EXERCISE DETAILS. For the data below, please report each line where the word "asiaa" is found.

INFORMATION.
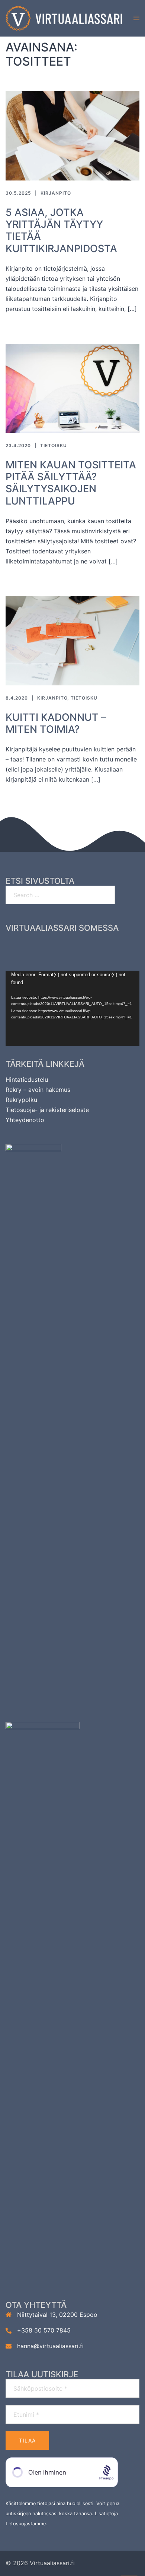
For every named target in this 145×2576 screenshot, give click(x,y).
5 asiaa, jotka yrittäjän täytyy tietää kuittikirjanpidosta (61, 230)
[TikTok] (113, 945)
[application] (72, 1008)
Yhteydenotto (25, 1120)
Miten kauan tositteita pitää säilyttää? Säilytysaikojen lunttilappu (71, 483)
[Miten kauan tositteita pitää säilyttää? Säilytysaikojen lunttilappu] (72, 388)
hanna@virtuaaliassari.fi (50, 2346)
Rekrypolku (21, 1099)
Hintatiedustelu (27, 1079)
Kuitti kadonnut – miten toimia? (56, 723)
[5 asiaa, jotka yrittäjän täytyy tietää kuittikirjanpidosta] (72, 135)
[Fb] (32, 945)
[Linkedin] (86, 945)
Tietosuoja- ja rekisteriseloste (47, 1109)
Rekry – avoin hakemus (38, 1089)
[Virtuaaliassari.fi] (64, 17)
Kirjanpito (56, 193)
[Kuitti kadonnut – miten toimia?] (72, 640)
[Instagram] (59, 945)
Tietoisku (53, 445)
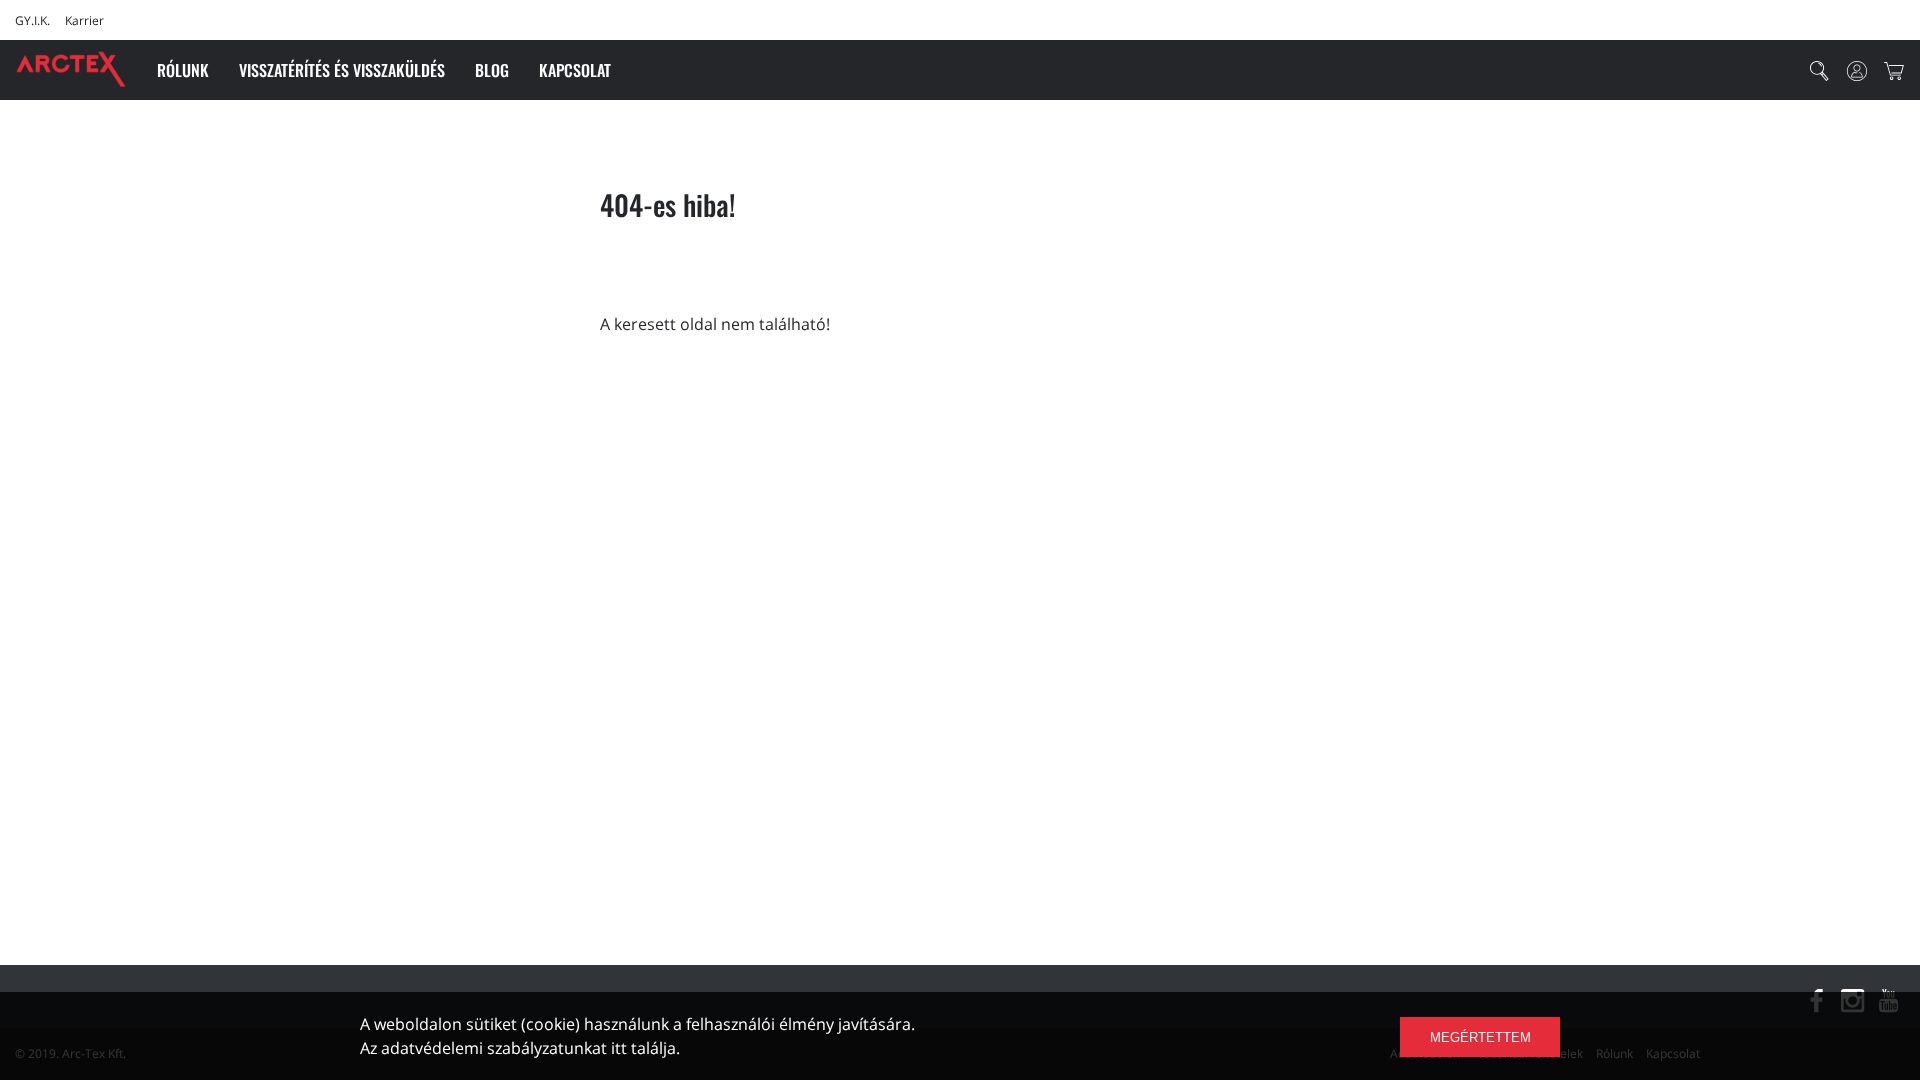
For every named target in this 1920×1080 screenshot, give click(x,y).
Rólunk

RESULT.
5 asiaa, jotka yrittäjän täytyy tietää kuittikirjanpidosta (61, 230)
[5 asiaa, jotka yrittäjän täytyy tietää kuittikirjanpidosta] (72, 135)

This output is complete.